Over and over, it has never ceased to amaze me how resistance from one person can effectively clog and stymie an initiative. When they are removed it’s even more amazing how others awaken and the whole enterprise takes off. Everyone becomes a powerful instigator of constructive change.

Getting the right people on the bus is crucial to being successful. Due to the politics of change, both good and bad people here have fallen victim to the recent turmoil. There are one or two I wish we could have back, and a few I couldn’t wait to see go. Unfortunately, ridding ourselves of the cancer was worth losing some of the good ones. The results are bearing that out. Every single one of the remaining employees are not only stepping up to do more, but are blossoming into proactive team players, neither of which we had before the changes. It proves the point that doing the right thing often means doing the hard thing.

My style is to lead by empowerment, by leveraging the skillsets of our people. They are much smarter than me; they know more than me; they don’t need to be told how. I’m there to create the environment in which they can be most successful. I’m a facilitator, a cheerleader, a mentor, an advisor. I try to clear the path. I don’t do other people’s jobs, nor do I pretend to know how. I’ve found if I’m doing my job right it can be pretty easy. Everyone will be pulling together, departments will be running efficiently, problems will be openly discussed among all concerned parties with courses of action generally decided before I, or if I, ever get involved. I’m supposed to make sure it stays that way by keeping everyone locked on to our purpose, to our goal, and by them knowing the only way to get there is by teamwork.

This is an opportunity to re-shape ourselves, to institute mutually beneficial disciplines that will make us more efficient and free us to be more creative. The right level of discipline will make the best use of our financial resources and maximize the profitability of existing products. That will free resources to concentrate more fully on developing new products. Along with new agreements with our current partners, these initiatives will secure the company’s near future and set a course for further success. Creating a culture of collaboration, communication and fearless contribution is the goal. We need people to step up and do their jobs without fear of retribution, to know a mistake is not the end, it is merely a challenge to overcome with the help of others in a team environment.
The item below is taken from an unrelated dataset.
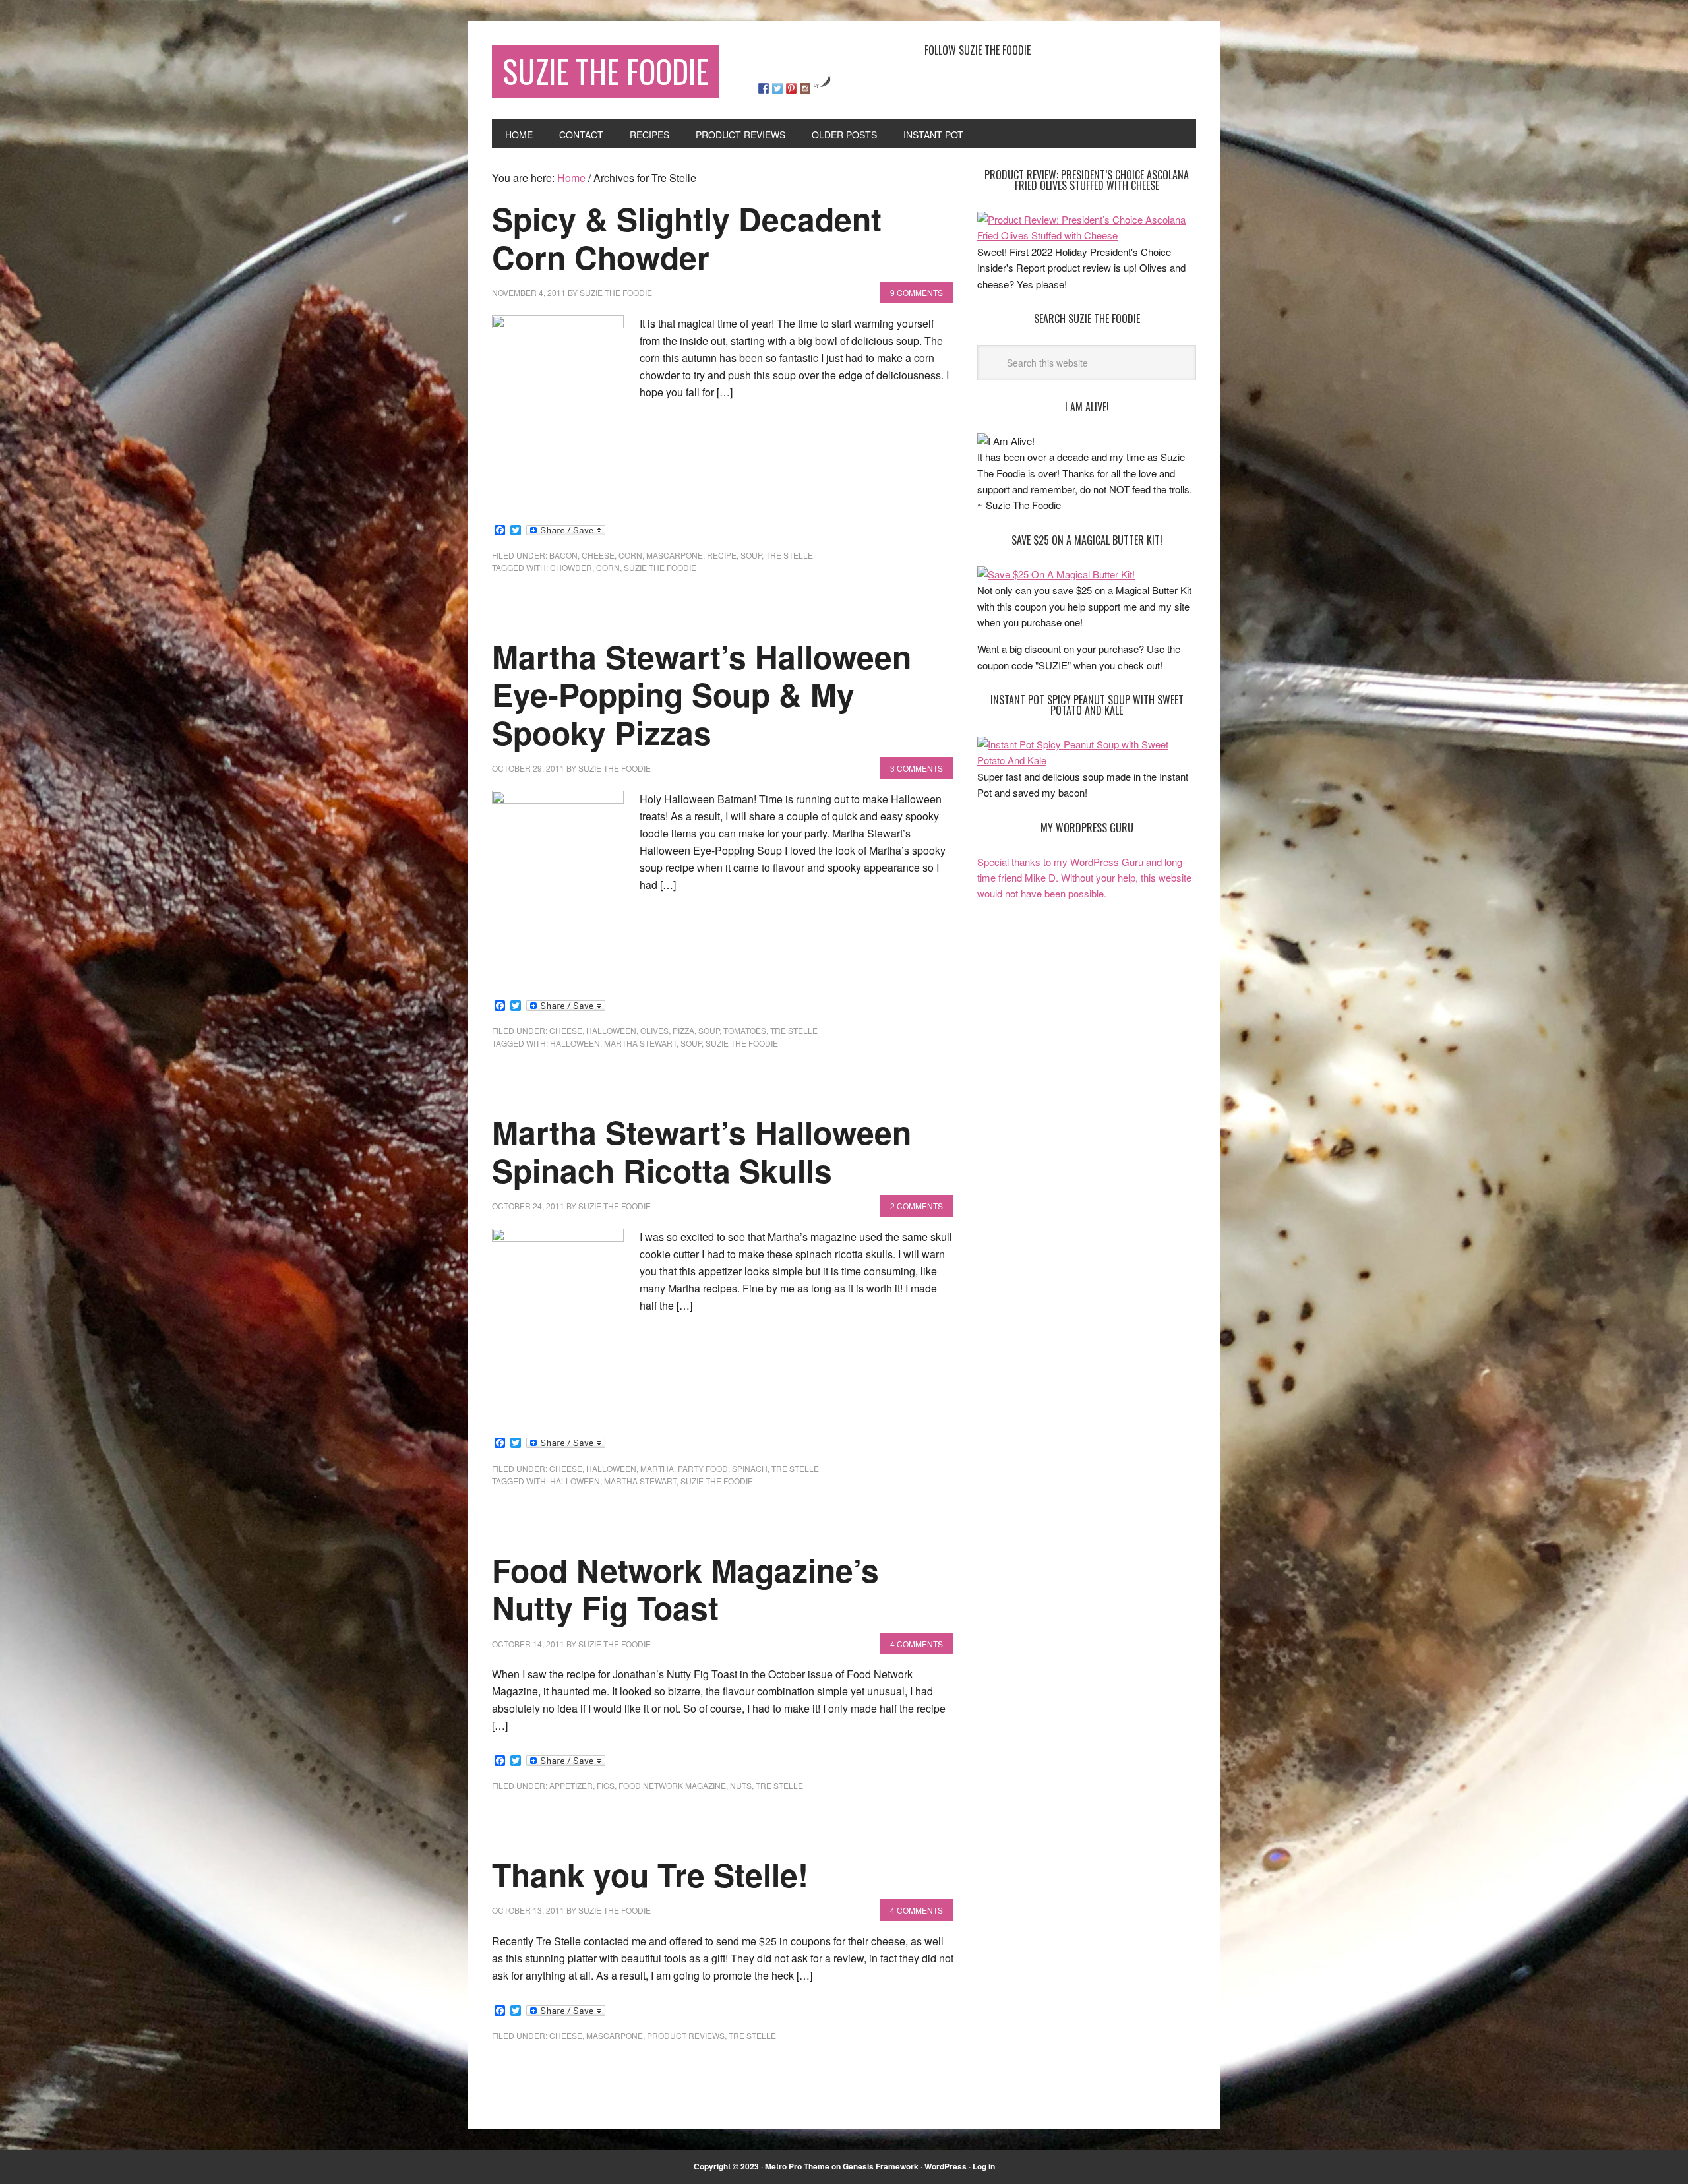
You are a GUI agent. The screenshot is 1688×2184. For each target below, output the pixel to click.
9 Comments (916, 292)
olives (654, 1030)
Not caring who’s wrong or who gets the credit, and learning from mistakes is how we win and keep winning in the most productive way.

But despite all the right intentions and efforts, it takes time to right a listing ship, steer it onto the right course, and begin seeing results. It takes some courage, and maybe some stubbornness, to stand by those commitments. There will be a few things that end up not working, or not working out. From there, we will make more decisions based upon what we have learned, not upon worrying about being wrong or failing. For me, having a short duration to effect that change both lifts the fear of retribution and creates a sense of urgency. It’s my hope others take up that sense of fearless change. I want it to be a motivating factor for them to habitually begin doing the right thing.

Equity investment companies are not my favorite business partner, far from it. I’ve never met one I really liked because their single motivation typically has no tolerance for a strategy that might delay an increase in the bottom line, no matter how good those changes might be for the company over the long haul. The long haul is not their driver. Turn and burn is where they make their money. It’s usually counterintuitive to a company’s welfare, but it’s also temporary; equity investments are rarely held for long. That means other opportunities will exist down the road.

The job of a company leader, then, usually means protecting as best he can the interests of the company over the parent investor. It’s a bit surprising, but they don’t always align. It can devolve into a constant battle of staving off the negative, the risk-averse, and the status quo to promote constructive change.

In the meantime, we have five more months to get this wagon train hauling butt again, and everyone is excited to make it happen. Despite the overseer mentality of our equity investment parent, I think we will get there. Did I mention part of my job requires being an optimist? I bet you already knew that.